2.1. Salivary Genomics

Analysis of direct tumor biopsy is perhaps the most accurate approach for molecular diagnostics in cancer. However, taking tumor samples can be extremely uncomfortable for the patient, and repeat biopsy for disease monitoring may not always be possible. Furthermore, some deep-seated tumors may not be amenable to this approach. These disadvantages prompted the search for less-invasive methods for cancer diagnosis and surveillance. Circulating tumor DNA (ctDNA) is found in the serum and is composed of genomic DNA that is shed from the original tumor (11, 12). The cancer-specific mutational signatures of ctDNA can be differentiated from those of DNA from noncancerous tissues. Multiple studies have shown a high concordance between mutational profiles in ctDNA and those in the primary tumor (13-17). Furthermore, the relative abundance of ctDNA, or of specific mutations therein, can be used to monitor disease response to therapeutic intervention, and ctDNA samples can be taken repeatedly, which facilitates real-time surveillance of treatment (18-21). This ctDNA-based liquid biopsy approach is rapidly being adopted in many preclinical and clinical settings.
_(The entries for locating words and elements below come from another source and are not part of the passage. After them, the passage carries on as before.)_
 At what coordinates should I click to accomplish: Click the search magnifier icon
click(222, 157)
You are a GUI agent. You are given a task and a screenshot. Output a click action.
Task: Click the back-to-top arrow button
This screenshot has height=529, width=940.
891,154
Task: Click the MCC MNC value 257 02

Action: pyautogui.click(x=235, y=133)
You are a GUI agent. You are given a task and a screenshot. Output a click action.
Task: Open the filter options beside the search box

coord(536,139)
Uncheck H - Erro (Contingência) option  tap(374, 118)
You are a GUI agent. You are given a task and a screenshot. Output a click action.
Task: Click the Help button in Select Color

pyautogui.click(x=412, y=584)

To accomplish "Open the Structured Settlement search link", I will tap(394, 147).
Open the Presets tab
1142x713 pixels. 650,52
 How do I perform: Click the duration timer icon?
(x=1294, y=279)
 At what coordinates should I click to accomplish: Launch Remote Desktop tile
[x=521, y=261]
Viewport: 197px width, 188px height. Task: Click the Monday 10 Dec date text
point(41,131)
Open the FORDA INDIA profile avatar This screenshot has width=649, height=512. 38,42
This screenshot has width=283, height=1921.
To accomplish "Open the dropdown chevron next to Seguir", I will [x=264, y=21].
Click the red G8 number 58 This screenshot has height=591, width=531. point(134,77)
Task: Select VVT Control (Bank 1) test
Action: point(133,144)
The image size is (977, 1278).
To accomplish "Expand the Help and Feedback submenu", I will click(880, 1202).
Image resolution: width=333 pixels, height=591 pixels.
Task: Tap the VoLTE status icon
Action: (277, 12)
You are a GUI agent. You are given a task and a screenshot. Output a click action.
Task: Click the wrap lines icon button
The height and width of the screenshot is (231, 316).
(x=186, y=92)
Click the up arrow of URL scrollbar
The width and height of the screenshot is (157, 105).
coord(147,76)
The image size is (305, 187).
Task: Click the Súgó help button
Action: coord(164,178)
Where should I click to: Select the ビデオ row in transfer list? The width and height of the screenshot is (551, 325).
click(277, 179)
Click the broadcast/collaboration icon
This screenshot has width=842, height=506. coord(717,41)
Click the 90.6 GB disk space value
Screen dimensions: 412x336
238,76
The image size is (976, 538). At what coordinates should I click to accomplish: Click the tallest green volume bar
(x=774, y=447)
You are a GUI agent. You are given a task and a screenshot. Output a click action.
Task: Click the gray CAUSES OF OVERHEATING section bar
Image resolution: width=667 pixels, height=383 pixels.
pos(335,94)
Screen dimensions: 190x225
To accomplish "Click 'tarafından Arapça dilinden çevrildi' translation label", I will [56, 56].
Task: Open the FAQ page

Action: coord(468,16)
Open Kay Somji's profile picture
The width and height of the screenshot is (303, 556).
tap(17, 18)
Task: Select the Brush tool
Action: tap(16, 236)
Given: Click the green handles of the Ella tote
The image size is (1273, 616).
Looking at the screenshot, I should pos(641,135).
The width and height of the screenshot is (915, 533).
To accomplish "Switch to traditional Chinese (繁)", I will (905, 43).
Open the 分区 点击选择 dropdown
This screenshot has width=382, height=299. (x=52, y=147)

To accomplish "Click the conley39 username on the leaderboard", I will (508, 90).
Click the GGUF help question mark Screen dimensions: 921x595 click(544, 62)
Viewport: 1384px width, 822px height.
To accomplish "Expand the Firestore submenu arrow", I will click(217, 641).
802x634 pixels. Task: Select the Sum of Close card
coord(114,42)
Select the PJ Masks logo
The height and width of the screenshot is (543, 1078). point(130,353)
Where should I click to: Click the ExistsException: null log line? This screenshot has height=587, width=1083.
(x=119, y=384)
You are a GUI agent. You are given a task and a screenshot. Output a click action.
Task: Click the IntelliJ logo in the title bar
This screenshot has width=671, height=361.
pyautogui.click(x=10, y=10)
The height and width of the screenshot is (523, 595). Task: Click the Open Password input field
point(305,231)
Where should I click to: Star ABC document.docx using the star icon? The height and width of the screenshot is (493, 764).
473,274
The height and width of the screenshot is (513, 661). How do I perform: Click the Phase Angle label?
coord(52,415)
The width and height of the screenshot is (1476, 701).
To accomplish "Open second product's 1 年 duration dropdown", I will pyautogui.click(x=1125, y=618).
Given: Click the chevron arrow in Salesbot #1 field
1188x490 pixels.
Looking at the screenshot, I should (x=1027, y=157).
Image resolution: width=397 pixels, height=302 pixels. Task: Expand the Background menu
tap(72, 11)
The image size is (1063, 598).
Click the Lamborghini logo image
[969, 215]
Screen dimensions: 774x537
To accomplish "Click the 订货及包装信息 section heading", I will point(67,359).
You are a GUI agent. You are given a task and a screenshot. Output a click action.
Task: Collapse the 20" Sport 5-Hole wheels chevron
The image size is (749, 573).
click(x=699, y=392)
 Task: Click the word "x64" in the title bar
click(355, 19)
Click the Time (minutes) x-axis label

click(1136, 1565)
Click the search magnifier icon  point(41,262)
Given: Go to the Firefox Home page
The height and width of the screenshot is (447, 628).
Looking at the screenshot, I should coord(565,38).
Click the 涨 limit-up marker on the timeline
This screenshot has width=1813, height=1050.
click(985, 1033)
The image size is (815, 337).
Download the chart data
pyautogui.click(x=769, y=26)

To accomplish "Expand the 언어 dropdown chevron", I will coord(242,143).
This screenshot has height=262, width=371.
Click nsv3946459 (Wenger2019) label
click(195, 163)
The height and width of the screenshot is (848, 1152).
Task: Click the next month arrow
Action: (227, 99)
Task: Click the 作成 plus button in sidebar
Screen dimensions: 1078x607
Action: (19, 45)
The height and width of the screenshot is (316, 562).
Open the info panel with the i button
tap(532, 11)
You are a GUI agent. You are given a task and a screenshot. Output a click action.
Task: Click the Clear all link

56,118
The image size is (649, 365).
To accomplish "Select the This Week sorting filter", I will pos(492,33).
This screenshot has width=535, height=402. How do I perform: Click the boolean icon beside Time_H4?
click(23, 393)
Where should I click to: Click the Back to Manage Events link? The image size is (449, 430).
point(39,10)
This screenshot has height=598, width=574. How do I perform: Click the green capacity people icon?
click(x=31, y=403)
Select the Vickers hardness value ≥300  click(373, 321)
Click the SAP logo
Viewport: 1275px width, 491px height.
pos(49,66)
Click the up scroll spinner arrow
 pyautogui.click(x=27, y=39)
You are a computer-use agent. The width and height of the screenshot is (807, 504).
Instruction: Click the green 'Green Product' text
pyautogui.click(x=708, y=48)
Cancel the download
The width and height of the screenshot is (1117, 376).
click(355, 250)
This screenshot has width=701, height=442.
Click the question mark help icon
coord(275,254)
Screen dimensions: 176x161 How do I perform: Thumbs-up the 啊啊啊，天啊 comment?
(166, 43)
Although most liquid biopsies are taken by needle aspiration from the blood, it is possible that salivary fluid may offer an even less-invasive means of disease monitoring. The stability and relatively high quality of salivary DNA makes this an even more attractive possibility (22-24). Although diagnostics and monitoring using salivary ctDNA are in their infancy, a recent study indicated their utility in head and neck squamous cell carcinoma (HNSCC) (25, 26). Key cancer-associated somatic mutations and the presence of human papillomaviruses (HPV16 and 18) were evaluated among a cohort of 93 HNSCC patients (including 20 patients with early disease; see Table 1 for details). While plasma ctDNA analysis was associated with higher sensitivity for oropharynx, hypopharynx, and larynx cancers (plasma ctDNA: 86–100% versus salivary ctDNA: 47–70%), salivary ctDNA analysis had greater sensitivity for the detection of oral cancer (100% versus 80%). The latter result is likely attributable to the close physical proximity of salivary fluid to the actual tumor. Combined analysis of plasma and salivary ctDNA yielded a 96% detection rate, irrespective of tumor location or stage. Together, these data indicate that the optimal combination of bodily fluids used for ctDNA analysis should be chosen on a tumor type–specific basis.

Table 1.

Summary of saliva and plasma ctDNA biomarkers identified in HNSCC. Clinical and laboratory data were retrieved from a database published by Wang et al. (25)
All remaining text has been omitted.